On the proliferation of support vectors in high dimensions

TL;DR

This paper investigates why support vector machines can still perform well in high-dimensional spaces despite having many support vectors, by establishing new theoretical equivalences and conditions.

Contribution

It introduces new deterministic equivalences that explain support vector proliferation and broadens the understanding of high-dimensional SVM behavior.

Findings

Support vector proliferation occurs under broader conditions than previously known.

High-dimensional SVMs can generalize well even when all training points are support vectors.
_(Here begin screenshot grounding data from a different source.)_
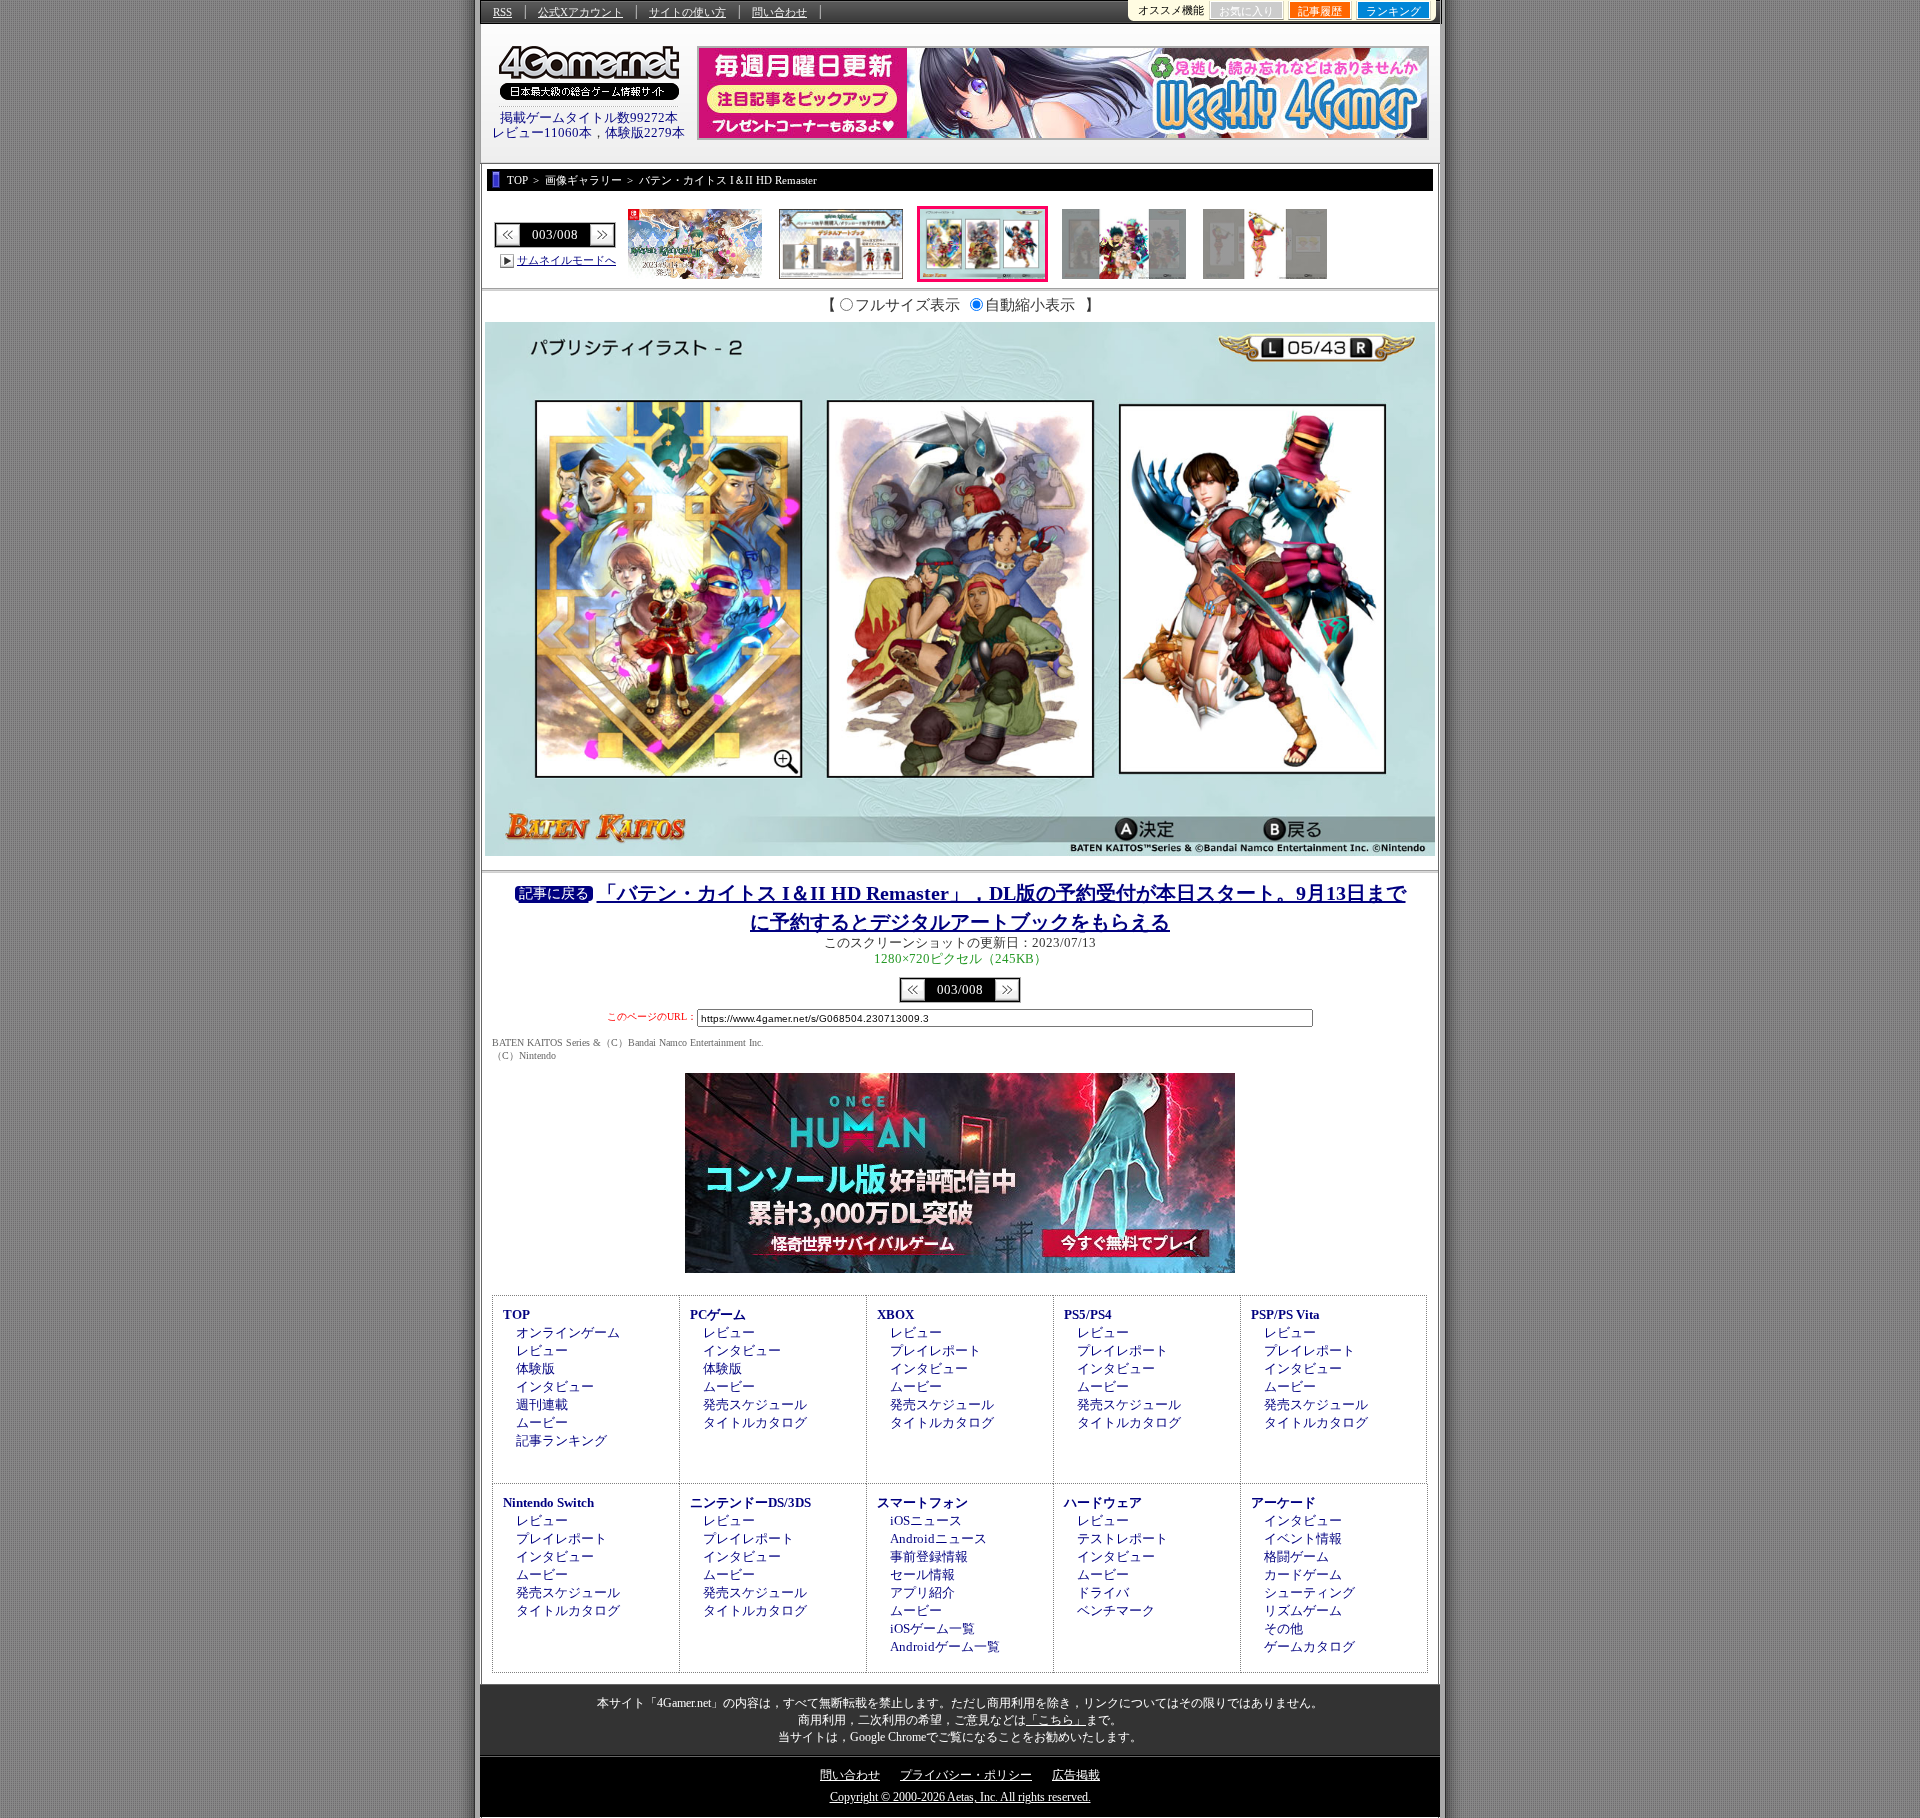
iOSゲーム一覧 (932, 1628)
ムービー (542, 1422)
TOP (516, 1314)
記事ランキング (561, 1440)
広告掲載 (1076, 1775)
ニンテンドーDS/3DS (750, 1502)
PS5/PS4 (1088, 1314)
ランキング (1393, 11)
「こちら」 (1056, 1720)
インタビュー (555, 1386)
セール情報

The paper provides a nearly matching converse result to the support vector proliferation phenomenon.

Abstract

The support vector machine (SVM) is a well-established classification method whose name refers to the particular training examples, called support vectors, that determine the maximum margin separating hyperplane. The SVM classifier is known to enjoy good generalization properties when the number of support vectors is small compared to the number of training examples. However, recent research has shown that in sufficiently high-dimensional linear classification problems, the SVM can generalize well despite a proliferation of support vectors where all training examples are support vectors. In this paper, we identify new deterministic equivalences for this phenomenon of support vector proliferation, and use them to (1) substantially broaden the conditions under which the phenomenon occurs in high-dimensional settings, and (2) prove a nearly matching converse result.